Is the Secretary of State aware that many scientists take the view that the United Nations convention on climate change and the United Kingdom and European Community commitments to reduce carbon dioxide emissions to 1990 levels by the year 2000 are insufficient to prevent serious global warming? Does the Secretary of State agree with those scientists? If so, will the Government use their presidency of the EC to secure tighter commitments in that area?
I have no doubt that some scientists take the view expressed by the hon. Gentleman. He is right to identify the considerable scientific uncertainty that exists in that regard. That is why we place great emphasis on the importance of keeping our commitments under review. They will, indeed, be reviewed and if there is greater scientific unanimity either way, or greater technological information that we can take into account, we shall not hesitate to amend and revise them in the light of that review.
I welcomed the announcement made by the Prime Minister before he went to Rio that he would recycle empty bottles from Downing street by taking them to a bottle bank. Doubtless that will make a significant contribution to the energy-saving commitments given by the Government in Rio. But will the Secretary of State reverse his advice to local authorities that he will give no more supplementary credit approvals for kerbside collections so that local authorities can do the same as the Prime Minister and encourage more people to save glass?
If the hon. Gentleman examines the details, he will find that local authorities have adequate resources to fulfil their environmental obligations, and the best local authorities are discharging those obligations very effectively.
The attitude of the United States Administration to the Rio conference is to be regretted, but will my right hon. and learned Friend say whether the United Kingdom Government played a part in bringing the United States Administration forward in that respect? In particular, what developments took place at Rio with regard to safeguarding tropical rain forests?
We certainly played a part in reaching a position that enabled the United States to sign the climate change convention. As the United States is responsible for 25 per cent. of the world's carbon dioxide emissions, it was essential that it signed up to that treaty. The United States took a different view about the biodiversity treaty, but it has agreed to take part in the processes under that treaty. Nevertheless, I hope that it will be possible for the United States to sign up to that convention in due course. After very protracted negotiations we were able to reach an agreement on forests—not a convention as we had hoped, but an agreement that holds open the possibility of moving towards a convention. We shall vigorously pursue the possibilities of reviewing the agreement in that way.

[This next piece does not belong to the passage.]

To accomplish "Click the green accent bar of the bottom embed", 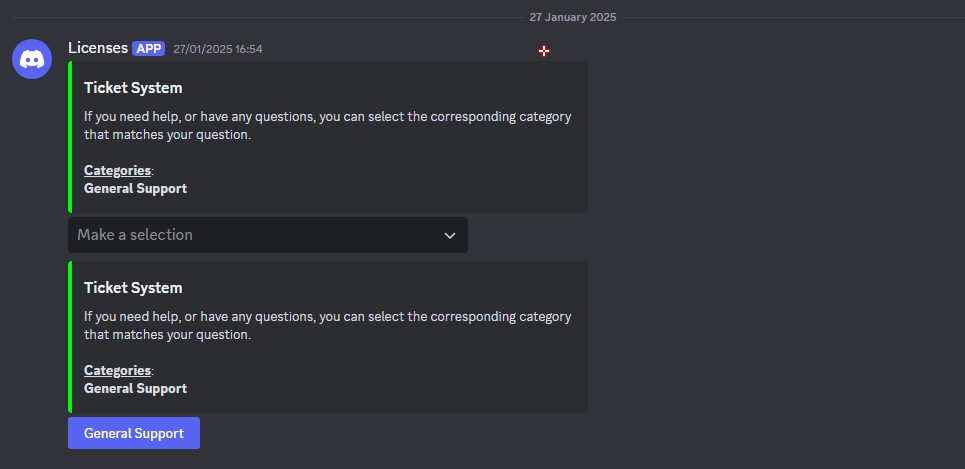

I remind my right hon. and learned Friend that Zaire has two thirds of the world's tropical rain forests. How will any arrangements secure the future of those forests, bearing in mind the pressure on that poor country to use its resources to improve its position and that of its people?
I shall send my hon. Friend a copy of the agreement, which sets out in full provisions that will enable progress to be made in Zaire and in other countries and encourage countries to engage in the proper management of their forests, while recognising that it would be foolish to suggest that not a single tree should be cut down and that such countries will not wish to make use of those resources. It is important that we develop a way in which sustainable use can be made of those resources, and that is the objective of the forestry agreement.
Whatever reservations there may be about the Rio summit, may I congratulate the Secretary of State and his team on the signing of the two conventions on biodiversity and climate change? In order to keep up the momentum, will he give an assurance that, during Britain's European presidency—which falls to us from 1 July—we will immediately set about negotiation of the protocols to the conventions and take the lead in ensuring that they are both ratified quickly, and will now sign a like-minded countries' declaration on climate change?
I am grateful to the hon. Gentleman for his remarks. I can go one better than he suggests. In his statement to the House on Monday, my right hon. Friend the Prime Minister said that he would write to the other countries in the European Community and to the other G7 countries proposing a follow-up to the conventions that were signed at Rio. The hon. Gentleman can be assured that my right hon. Friend the Prime Minister and the Government in general will continue to take a lead in these matters.
Will the Secretary of State say clearly what the Prime Minister failed to say on Monday—that the Government will accept the target of stabilising carbon dioxide emissions at 1990 levels by the year 2000 as a clear commitment with no strings attached? Will he acknowledge that if the Government had accepted that target—for which we have been arguing for many years—earlier, more progress could have been made in combating global warming and indeed in strengthening the hand of the British Government in their negotiations?
No. I entirely reject the hon. Lady's suggestion. I do not think that there is any foundation for it at all. When we revised our commitment just a few weeks ago and committed ourselves to bringing down emissions to 1990 levels by the year 2000, we made it clear that we would do that if other countries took similar action. It is important to appreciate that this is a global problem which requires a global response. It is as important to secure multilateral, rather then unilateral, action in this matter as it was in respect of disarmament, when the stand taken by Her Majesty's Government proved to be effective, in contrast to the stand urged upon us by the Opposition.